While doing her master’s degree in Seattle, she completed an internship as a Community Resource Specialist at the Seattle Public Library. Here, she served as a bridge and advocate between library patrons and service providers by referring them to programs as appropriate, including housing support, mental health counseling, job training, food assistance, legal help, domestic violence support, or medical help. In the summer of 2023, she joined WAISN temporarily as a Trusted Messenger, supporting the Organizing team with community outreach around King County, as well as cultivating relationships with different immigrant and refugee communities and local organizations.
Gaby is excited to join WAISN full-time as the Language Justice Coordinator, focusing on expanding our multilingual network and amplifying WAISN’s mission of protecting and advancing the power of immigrant and refugee communities. While believing that language is power, she is committed to promoting language accessibility and supporting the growth of language justice across the state of Washington.
Ruqaiyah is an Irish/Palestinian-American from Portland, Oregon, where she was raised in a Muslim community of refugees and immigrants that was heavily surveilled by the US government after 9/11. These early encounters with state surveillance and policing shaped her understanding of how interconnected foreign policy and domestic political repression are within the framework of imperialism and the war on terror. Ruqaiyah moved to Connecticut for four years to study at Yale University, where she received a Bachelor's of Arts in History with a focus on the Middle East.
During undergrad, she worked as an organizer with Havenly Treats, a refugee-run nonprofit cafe dedicated to political and economic empowerment of refugee women. At Havenly, she developed fellowship programs and classes for the women working at the cafe. Ruqaiyah has interned with several foreign policy and human rights organizations, including Project on Middle East Democracy and Gisha, which solidified her interest in human rights studies. She also co-founded Yalies4Palestine, a student group dedicated to advocating for Palestinian human rights, and led efforts to push Yale to divest from contracts that support human rights violations around the world. Ruqaiyah's identity as a Palestinian woman is central to her principles of decolonization and feminism. Through her role with WAISN as an organizer, she hopes to apply these principles to tell the stories of immigrant communities in the PNW. Joining the WAISN team has provided her the opportunity to further her goals to advocate for immigrants' rights, language justice, and the free movement of people. She believes that everyone has the right to pursue a better life and stands in solidarity as an active ally in the fight for social justice.
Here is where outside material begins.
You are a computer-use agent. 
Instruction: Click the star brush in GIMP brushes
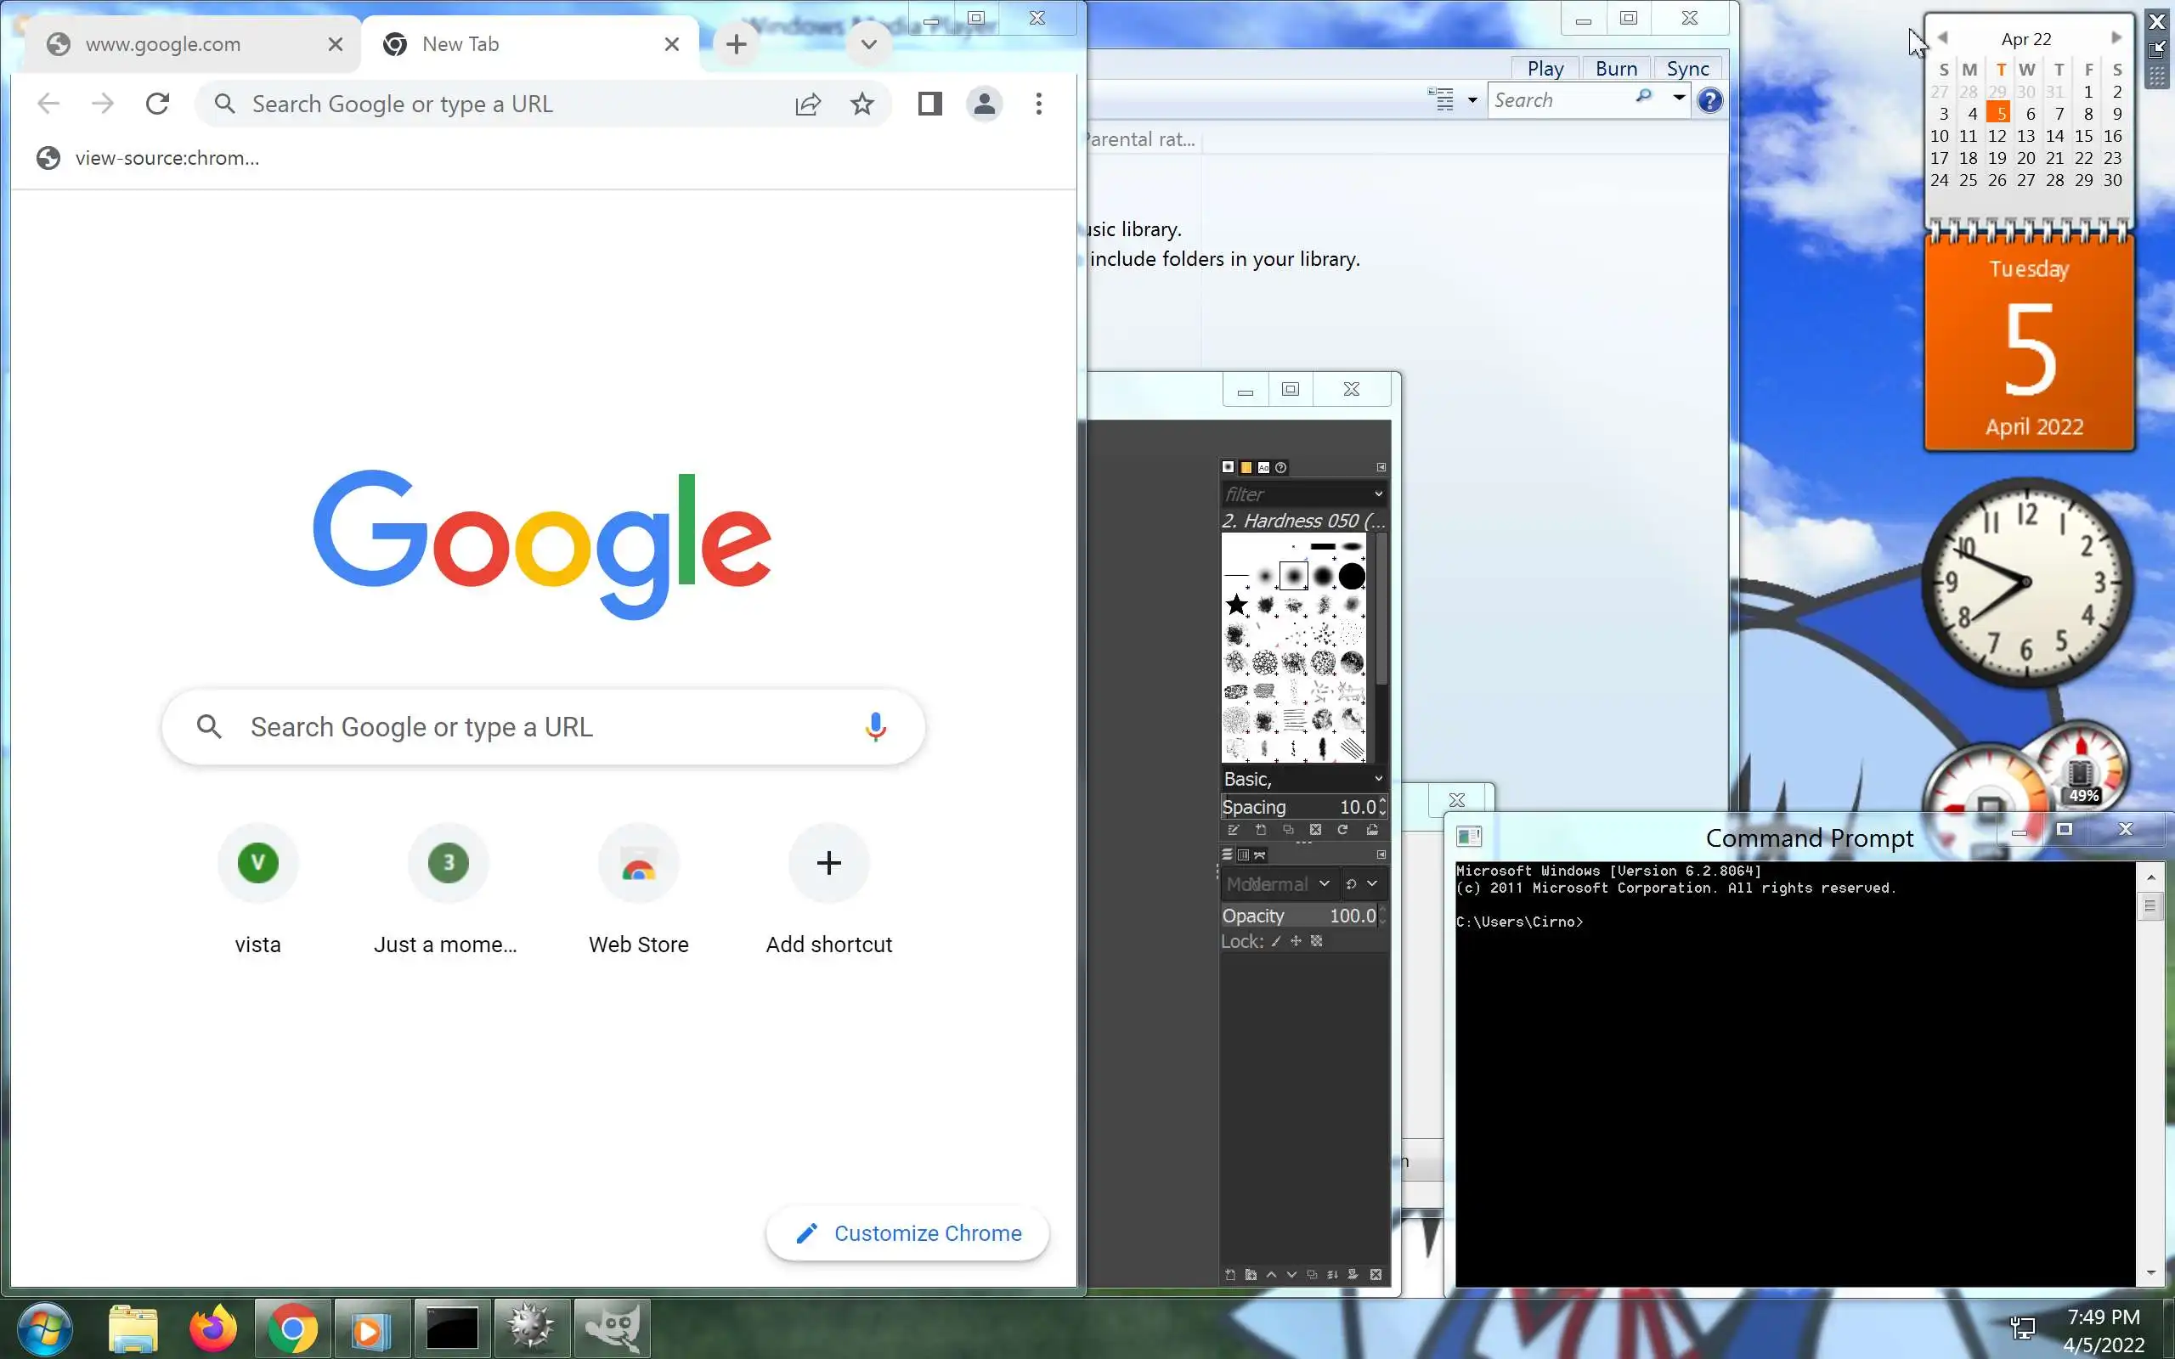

Lori joined WAISN as an intern in 2022. She has been working with the resource and information team to ensure the resources WAISN provides are accessible to all regardless of language and immigration status. She has a BA in Anthropology from the University of South Florida. She moved to Seattle in 2020 and decided to earn a second bachelor's degree in Applied Behavioral Sciences. Upon graduation she intends to work in refugee resettlement, ensuring all newcomers have the support and resources they need during the relocation process.
Lori is currently an intern at the International Rescue Committee working on the Unaccompanied Children Program. In her spare time, she volunteers with the Refugee Women’s Alliance helping people prepare for their citizenship test, as well as volunteering at the Trevor Project serving LGBTQ+ youth. Joining the WAISN team has provided her the opportunity to further her goals to advocate for immigrants' rights, language justice, and the free movement of people. She believes that everyone has the right to pursue a better life and stands in solidarity as an active ally in the fight for social justice.